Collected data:

Start of Block

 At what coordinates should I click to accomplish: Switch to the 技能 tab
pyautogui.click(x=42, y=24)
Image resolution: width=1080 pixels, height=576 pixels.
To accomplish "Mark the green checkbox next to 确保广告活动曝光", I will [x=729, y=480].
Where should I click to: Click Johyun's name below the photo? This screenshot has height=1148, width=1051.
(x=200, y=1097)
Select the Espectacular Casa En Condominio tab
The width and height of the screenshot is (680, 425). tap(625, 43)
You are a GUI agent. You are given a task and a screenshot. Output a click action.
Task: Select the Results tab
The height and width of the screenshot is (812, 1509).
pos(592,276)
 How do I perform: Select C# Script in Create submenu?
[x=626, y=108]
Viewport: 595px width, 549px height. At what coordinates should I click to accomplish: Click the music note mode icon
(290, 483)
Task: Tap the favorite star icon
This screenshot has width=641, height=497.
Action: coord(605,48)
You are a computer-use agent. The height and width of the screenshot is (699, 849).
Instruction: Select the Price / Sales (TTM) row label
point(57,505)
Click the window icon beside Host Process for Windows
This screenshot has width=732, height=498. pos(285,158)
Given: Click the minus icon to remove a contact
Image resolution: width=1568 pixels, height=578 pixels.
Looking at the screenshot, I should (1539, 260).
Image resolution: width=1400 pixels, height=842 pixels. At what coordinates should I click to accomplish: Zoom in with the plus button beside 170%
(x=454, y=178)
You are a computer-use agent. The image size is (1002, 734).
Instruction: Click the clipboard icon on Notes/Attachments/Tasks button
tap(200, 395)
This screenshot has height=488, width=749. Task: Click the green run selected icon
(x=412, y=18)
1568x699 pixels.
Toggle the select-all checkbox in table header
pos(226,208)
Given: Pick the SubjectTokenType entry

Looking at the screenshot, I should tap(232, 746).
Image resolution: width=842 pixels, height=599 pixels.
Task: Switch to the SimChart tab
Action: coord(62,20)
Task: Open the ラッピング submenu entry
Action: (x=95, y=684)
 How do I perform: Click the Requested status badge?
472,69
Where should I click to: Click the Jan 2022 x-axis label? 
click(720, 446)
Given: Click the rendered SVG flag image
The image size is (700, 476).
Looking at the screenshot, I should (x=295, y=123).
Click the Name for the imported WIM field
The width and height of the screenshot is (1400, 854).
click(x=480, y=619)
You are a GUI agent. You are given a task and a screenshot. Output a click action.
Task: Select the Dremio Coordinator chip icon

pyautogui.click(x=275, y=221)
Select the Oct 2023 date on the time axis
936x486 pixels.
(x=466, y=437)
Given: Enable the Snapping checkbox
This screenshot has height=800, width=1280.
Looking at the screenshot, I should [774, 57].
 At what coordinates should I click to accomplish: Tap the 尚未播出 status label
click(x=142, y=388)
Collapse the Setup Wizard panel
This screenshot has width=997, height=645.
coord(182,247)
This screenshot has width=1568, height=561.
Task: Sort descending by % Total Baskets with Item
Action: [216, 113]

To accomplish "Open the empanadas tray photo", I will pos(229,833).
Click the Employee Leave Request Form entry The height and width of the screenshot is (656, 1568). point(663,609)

End of Block

YOUR TASK:
An exact reproduction of all the entries, complete to the last line, is needed.

OUTPUT FOR THIS EXERCISE:
 At what coordinates should I click to accomplish: Switch to the 技能 tab
pyautogui.click(x=42, y=24)
Image resolution: width=1080 pixels, height=576 pixels.
To accomplish "Mark the green checkbox next to 确保广告活动曝光", I will [x=729, y=480].
Where should I click to: Click Johyun's name below the photo? This screenshot has height=1148, width=1051.
(x=200, y=1097)
Select the Espectacular Casa En Condominio tab
The width and height of the screenshot is (680, 425). tap(625, 43)
You are a GUI agent. You are given a task and a screenshot. Output a click action.
Task: Select the Results tab
The height and width of the screenshot is (812, 1509).
pos(592,276)
 How do I perform: Select C# Script in Create submenu?
[x=626, y=108]
Viewport: 595px width, 549px height. At what coordinates should I click to accomplish: Click the music note mode icon
(290, 483)
Task: Tap the favorite star icon
This screenshot has width=641, height=497.
Action: coord(605,48)
You are a computer-use agent. The height and width of the screenshot is (699, 849).
Instruction: Select the Price / Sales (TTM) row label
point(57,505)
Click the window icon beside Host Process for Windows
This screenshot has width=732, height=498. pos(285,158)
Given: Click the minus icon to remove a contact
Image resolution: width=1568 pixels, height=578 pixels.
Looking at the screenshot, I should (1539, 260).
Image resolution: width=1400 pixels, height=842 pixels. At what coordinates should I click to accomplish: Zoom in with the plus button beside 170%
(x=454, y=178)
You are a computer-use agent. The image size is (1002, 734).
Instruction: Click the clipboard icon on Notes/Attachments/Tasks button
tap(200, 395)
This screenshot has height=488, width=749. Task: Click the green run selected icon
(x=412, y=18)
1568x699 pixels.
Toggle the select-all checkbox in table header
pos(226,208)
Given: Pick the SubjectTokenType entry

Looking at the screenshot, I should tap(232, 746).
Image resolution: width=842 pixels, height=599 pixels.
Task: Switch to the SimChart tab
Action: coord(62,20)
Task: Open the ラッピング submenu entry
Action: (x=95, y=684)
 How do I perform: Click the Requested status badge?
472,69
Where should I click to: Click the Jan 2022 x-axis label? 
click(720, 446)
Given: Click the rendered SVG flag image
The image size is (700, 476).
Looking at the screenshot, I should (x=295, y=123).
Click the Name for the imported WIM field
The width and height of the screenshot is (1400, 854).
click(x=480, y=619)
You are a GUI agent. You are given a task and a screenshot. Output a click action.
Task: Select the Dremio Coordinator chip icon

pyautogui.click(x=275, y=221)
Select the Oct 2023 date on the time axis
936x486 pixels.
(x=466, y=437)
Given: Enable the Snapping checkbox
This screenshot has height=800, width=1280.
Looking at the screenshot, I should [774, 57].
 At what coordinates should I click to accomplish: Tap the 尚未播出 status label
click(x=142, y=388)
Collapse the Setup Wizard panel
This screenshot has width=997, height=645.
coord(182,247)
This screenshot has width=1568, height=561.
Task: Sort descending by % Total Baskets with Item
Action: [216, 113]

To accomplish "Open the empanadas tray photo", I will pos(229,833).
Click the Employee Leave Request Form entry The height and width of the screenshot is (656, 1568). point(663,609)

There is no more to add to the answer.